(TU TAREA)
Continúa la reflexión sobre el ciego de nacimiento a partir de su última frase.

(TEXTO DE ORIGEN)
──────
Lo sorprendente es que el ciego, que al comienzo de la historia no aparece como hombre de fe, experimenta un proceso de “conversión”. Primero, ni sabe quién es Jesús ni dónde está; luego, dice que es un profeta; más tarde, deduce que debe venir de Dios, porque le ha abierto os ojos, algo totalmente inaudito… Por último, cuando vuelve a encontrarse con Jesús, aunque tampoco parece “ver” con mucha claridad qué significa eso de “Hijo del Hombre”, acepta a Jesús y pronuncia una auténtica y solemne profesión de fe: “Creo, Señor”. ¡Se ha librado de la ceguera en todas sus dimensiones! En un proceso paralelo e inverso, los que “sabían” y podían “ver” la realidad con la “óptica” de la religión verdadera, permanecen “ciegos” ante la “luz del mundo”. Es ahora cuando llegamos a entender el propósito oculto, el significado y la razón por las que aquel hombre había nacido ciego: no para castigar ningún pecado, ni suyo propio ni de sus padres, sino “para que las obras de Dios se manifiesten en él.”
[h2] Meditatio:
Nada de preguntas en nuestra Meditatio de hoy. Limítate a comparar las actitudes de Samuel y su mensaje sobre la manera en que Dios “mira” más allá de las apariencias y ve el corazón; la de los discípulos de Jesús y su manera de relacionar la enfermedad y el pecado; la de los vecinos y los padres del ciego. Pero, en especial, compara las actitudes de los fariseos y del ciego con tu propia manera personal de enfocar la realidad, de ver y juzgar las cosas, la luz con la que las iluminas, y la manera en que contemplas a Jesús mismo. Todos compartimos rasgos comunes…
[h3] Oratio:
Reza por quienes padecen ceguera física y por quienes los cuidan: para que Jesús, luz del mundo, conceda a los unos alivio en sus dolencias; y a los otros, espíritu de servicio amoroso.
──────
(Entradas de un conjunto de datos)
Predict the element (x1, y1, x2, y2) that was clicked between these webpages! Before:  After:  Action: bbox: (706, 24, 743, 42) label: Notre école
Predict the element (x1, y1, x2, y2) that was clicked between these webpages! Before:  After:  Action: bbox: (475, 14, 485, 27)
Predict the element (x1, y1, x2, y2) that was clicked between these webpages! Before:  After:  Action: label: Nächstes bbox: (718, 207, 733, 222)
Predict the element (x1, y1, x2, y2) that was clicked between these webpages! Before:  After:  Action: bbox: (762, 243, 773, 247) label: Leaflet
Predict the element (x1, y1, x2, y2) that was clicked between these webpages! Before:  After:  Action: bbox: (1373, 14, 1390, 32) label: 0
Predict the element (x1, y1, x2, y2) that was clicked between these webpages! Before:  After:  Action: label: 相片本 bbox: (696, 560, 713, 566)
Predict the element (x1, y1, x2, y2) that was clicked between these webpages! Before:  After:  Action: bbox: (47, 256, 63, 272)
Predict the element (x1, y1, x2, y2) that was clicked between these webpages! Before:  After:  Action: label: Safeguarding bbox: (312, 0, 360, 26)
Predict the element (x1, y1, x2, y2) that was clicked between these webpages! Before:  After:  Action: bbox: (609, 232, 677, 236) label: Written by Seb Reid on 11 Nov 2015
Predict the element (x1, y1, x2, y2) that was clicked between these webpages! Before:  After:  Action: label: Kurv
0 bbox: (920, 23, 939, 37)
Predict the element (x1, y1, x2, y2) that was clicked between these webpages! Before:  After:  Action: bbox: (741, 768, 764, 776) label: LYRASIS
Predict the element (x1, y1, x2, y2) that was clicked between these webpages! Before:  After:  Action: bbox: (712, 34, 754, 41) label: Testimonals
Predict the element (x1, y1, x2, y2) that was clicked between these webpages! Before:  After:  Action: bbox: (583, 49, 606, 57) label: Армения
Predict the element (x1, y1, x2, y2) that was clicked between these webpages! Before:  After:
──────
(RESPUESTA AL EJERCICIO)
Por quienes no han recibido el don de la fe: para que no se queden encerrados en su propia ceguera, puedan contemplar a Jesús, luz del mundo, y caminen bajo el resplandor de la esperanza.
Por quienes creemos poseer la luz de la fe y vivimos en realidad en nuestra propia tiniebla: para que superemos nuestro orgullo y nuestra suficiencia y nos dejemos iluminar por el evangelio de Jesús, luz del mundo.
[h4] Contemplatio:
Vuelve a leer el prólogo de Juan (1:1-18) y el evangelio de hace unas semanas (Mateo 5:13-16). A la luz de esos textos, abre los ojos y mira a tu alrededor: seguro que encuentras a alguien que necesita la luz de una palabra de aliento que le ilumine en medio de su oscuridad. Utiliza el don que has recibido.